“Your picture of political life is not fascinating,” said Heathcote, coldly.
“After all, do you know, I like it,” resumed O'Shea. “As long as you 've a seat in the House, there's no saying when you might n't be wanted; and then, when the session's over, and you go down to the country, you are the terror of all the fellows that never sat in Parliament. If they say a word about public matters, you put them down at once with a cool 'I assure you, sir, that's not the view we take of it in the House.'”
“I 'd say, 'What's that to me?'”
“No, you would n't,—not a bit of it; or, if you did, nobody would mind you, and for this reason,—it's the real place, after all. Why do you pay Storr and Mortimer more than another jeweller? Just because you're sure of the article. There now, that's how it is!”

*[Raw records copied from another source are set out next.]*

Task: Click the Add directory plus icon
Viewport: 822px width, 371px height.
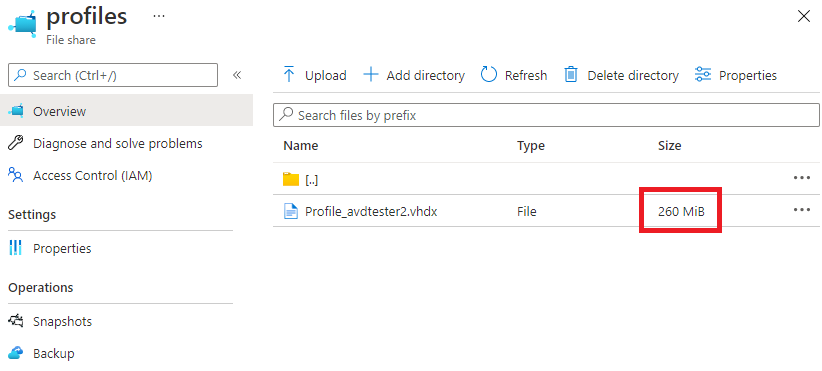Action: click(x=371, y=75)
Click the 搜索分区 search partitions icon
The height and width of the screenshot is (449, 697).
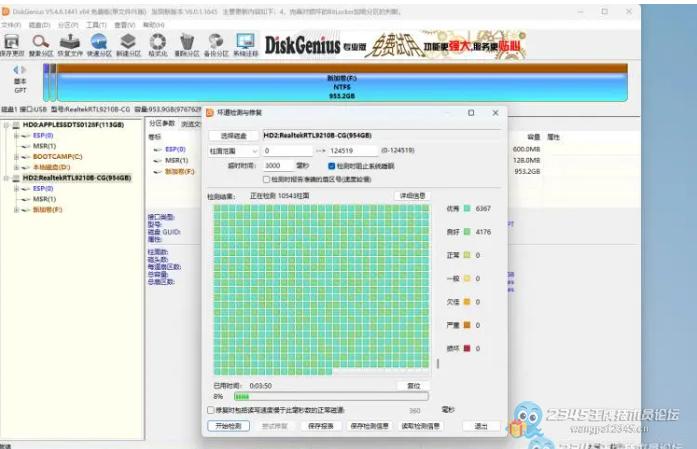point(41,42)
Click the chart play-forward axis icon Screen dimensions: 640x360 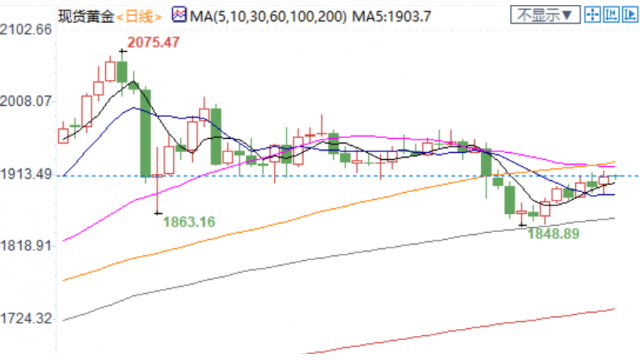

“There's some one knocking at the door, I think,” said Heathcote; but at the same instant Joe's head appeared inside, with a request to be admitted. “'T is the telegraph,” said he, presenting a packet.
“I have asked for a small thing in Jamaica, some ten or twelve hundred a year,” whispered O'Shea to his friend. “I suppose this is the reply.” And at the same time he threw the portentous envelope carelessly on the table.
Either Heathcote felt no interest in the subject, or deemed it proper to seem as indifferent as his host, for he never took any further notice of the matter, but smoked away as before.
“You need n't wait,” said O'Shea to Joe, who still lingered at the door. “That fellow is bursting with curiosity now,” said he, as the man retired; “he 'd give a year's wages to know what was inside that envelope.”
“Indeed!” sighed out Heathcote, in a tone that showed how little he sympathized with such eagerness.
If O'Shea was piqued at this cool show of indifference, he resolved to surpass it by appearing to forget the theme altogether; and, pushing the bottle across the table, he said, “Did I ever tell you how it was I first took to politics?”